What it Means to be a Tumblr

When I was a freshman in high school, I managed to snag myself a job as the editor in chief of the entire student body’s most important periodical publication: the High School Gazette. I had huge plans for the publication and intended to expand our circulation from about 50 to 50,000. I wanted to go nationwide but the teachers told me that if my first few issues went well, we could look at how we can improve the quality of the print. I was given the job because of my enthusiasm, my passion for investigative journalism, my ambition and because nobody else wanted to do it.

I started off with the noblest of intentions and collected stories from every corner of the school. I interviewed the football coach and the team captain and reported on the teams results. Those first few days as a journalist were some of my finest and my review of Macbeth as performed by our theater team was worthy of a Pulitzer. Our advice column talked about subjects that mattered to us youngsters. We were sure to get syndicated at any time.

My glory days of being editor in chief would soon prove to be something of the past as I caved to peer pressure and started publishing articles that got attention for the wrong reasons. No one knew who I was or patted me on the back when I wrote about the normal stuff.

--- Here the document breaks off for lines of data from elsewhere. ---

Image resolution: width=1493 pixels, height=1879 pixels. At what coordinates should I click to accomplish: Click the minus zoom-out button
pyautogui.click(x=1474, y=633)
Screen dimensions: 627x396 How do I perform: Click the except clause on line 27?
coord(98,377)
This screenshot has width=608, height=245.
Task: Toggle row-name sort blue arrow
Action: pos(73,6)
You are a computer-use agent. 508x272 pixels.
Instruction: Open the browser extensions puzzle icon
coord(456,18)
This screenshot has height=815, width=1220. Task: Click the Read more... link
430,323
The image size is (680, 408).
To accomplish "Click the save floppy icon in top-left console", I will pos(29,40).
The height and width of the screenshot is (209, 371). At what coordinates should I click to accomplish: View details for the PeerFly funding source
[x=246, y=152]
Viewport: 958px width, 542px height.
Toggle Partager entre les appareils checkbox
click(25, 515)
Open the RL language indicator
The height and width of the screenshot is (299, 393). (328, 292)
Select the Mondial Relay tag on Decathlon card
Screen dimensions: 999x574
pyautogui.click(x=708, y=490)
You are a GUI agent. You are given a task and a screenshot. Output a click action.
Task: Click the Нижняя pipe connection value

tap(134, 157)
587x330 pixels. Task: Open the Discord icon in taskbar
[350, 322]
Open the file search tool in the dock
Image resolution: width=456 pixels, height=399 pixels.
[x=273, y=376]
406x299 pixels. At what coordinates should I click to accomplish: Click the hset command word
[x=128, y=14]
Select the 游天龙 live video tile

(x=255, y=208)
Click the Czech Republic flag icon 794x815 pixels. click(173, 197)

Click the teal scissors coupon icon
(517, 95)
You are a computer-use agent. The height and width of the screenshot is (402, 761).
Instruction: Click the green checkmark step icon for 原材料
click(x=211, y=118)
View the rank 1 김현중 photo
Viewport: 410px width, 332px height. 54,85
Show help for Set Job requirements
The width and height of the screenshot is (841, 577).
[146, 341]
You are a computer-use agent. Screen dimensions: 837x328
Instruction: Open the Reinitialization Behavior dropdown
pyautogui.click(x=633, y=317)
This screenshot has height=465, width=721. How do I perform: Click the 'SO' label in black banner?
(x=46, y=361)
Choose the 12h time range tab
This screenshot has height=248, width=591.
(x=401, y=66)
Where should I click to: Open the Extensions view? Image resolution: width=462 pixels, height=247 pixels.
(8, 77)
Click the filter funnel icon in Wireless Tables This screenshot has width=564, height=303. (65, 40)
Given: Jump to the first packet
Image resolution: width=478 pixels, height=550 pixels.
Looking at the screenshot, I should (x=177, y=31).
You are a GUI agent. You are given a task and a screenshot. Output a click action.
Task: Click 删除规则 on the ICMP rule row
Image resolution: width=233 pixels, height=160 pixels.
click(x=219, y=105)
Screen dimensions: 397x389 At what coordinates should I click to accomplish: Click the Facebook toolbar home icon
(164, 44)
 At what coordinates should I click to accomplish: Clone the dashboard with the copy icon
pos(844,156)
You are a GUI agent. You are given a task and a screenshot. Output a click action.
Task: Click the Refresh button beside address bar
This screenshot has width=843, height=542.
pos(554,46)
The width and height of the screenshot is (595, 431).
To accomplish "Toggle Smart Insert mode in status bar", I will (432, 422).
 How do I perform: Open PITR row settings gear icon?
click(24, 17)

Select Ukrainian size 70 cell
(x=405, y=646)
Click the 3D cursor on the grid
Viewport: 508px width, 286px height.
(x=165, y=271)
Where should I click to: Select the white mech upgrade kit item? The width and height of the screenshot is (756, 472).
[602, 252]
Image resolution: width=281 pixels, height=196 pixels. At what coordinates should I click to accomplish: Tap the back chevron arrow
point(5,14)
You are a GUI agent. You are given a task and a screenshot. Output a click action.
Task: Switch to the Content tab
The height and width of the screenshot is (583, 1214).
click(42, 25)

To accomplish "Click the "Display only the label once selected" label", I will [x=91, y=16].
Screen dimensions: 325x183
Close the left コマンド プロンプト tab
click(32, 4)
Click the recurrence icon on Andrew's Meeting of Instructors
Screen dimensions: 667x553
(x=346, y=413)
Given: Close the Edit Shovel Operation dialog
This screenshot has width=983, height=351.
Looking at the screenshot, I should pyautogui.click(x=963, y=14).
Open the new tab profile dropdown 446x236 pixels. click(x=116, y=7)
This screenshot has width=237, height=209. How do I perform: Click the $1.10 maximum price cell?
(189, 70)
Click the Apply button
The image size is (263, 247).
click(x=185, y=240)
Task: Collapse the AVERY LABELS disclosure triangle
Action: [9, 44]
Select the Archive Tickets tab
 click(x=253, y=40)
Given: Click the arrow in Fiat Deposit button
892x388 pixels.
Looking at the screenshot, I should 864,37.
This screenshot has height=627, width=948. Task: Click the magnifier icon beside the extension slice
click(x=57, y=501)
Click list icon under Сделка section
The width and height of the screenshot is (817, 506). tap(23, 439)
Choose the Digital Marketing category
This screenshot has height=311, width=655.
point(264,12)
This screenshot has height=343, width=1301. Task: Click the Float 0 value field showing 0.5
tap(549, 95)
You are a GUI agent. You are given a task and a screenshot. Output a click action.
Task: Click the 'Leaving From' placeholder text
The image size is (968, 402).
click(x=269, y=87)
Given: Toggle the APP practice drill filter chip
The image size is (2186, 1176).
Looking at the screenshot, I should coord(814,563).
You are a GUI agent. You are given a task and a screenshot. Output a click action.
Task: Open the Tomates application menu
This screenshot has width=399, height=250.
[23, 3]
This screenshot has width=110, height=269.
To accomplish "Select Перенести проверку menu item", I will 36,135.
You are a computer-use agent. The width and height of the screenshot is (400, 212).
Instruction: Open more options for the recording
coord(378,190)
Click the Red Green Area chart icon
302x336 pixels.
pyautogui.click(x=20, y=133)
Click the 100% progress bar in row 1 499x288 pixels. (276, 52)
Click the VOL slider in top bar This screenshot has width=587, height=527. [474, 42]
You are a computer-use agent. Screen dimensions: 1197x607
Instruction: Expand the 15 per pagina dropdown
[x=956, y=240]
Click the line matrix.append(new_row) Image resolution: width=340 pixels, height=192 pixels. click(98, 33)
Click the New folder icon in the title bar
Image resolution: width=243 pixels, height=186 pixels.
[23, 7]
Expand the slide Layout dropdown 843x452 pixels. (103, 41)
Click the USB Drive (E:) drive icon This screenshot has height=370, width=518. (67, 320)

No one cared if the latest paper just came off the press or not. I needed to spice it up.

I decided to dedicate a column to anonymous submissions that readers could leave in boxes placed in each of the Grammar teachers’ classrooms. You couldn’t submit actual names, but you could use initials, and hurtful messages would not be published as per the Editor. On Thursdays the Gazette flew off the rack so everyone could see if “LE liked BB” or check to see if their one-liners and inside jokes made it past the censor. The once noble and upright beacon of journalistic light was diminished to a gossip rag. The columnist who prepared that column every week convinced me to try and print some things that I knew would cause abrasion. It earned me an unwanted reputation as a troublemaker and I decided not to join that club the next year.

Quality Control – Tumblr

Tumblr is an online social media site which is similar to Facebook, but users are usually more crude and infantile when it comes to what entertains them. Quality control in the story above is what comes to mind when I think about Tumblr. With smartphones and tablets, school newspapers can go back to being academic and the gossip can go on back and forth in cyberspace. Personal hand held computers with wireless Internet access give each smartphone or tablet user the ability to be the editor of their own Gazette. Instead of a fortnightly newspaper that featured questionable sentence structure and unchecked facts and football scores, the kids have access to sites like Tumblr where they can create their own blogs and have their friends read what they have created.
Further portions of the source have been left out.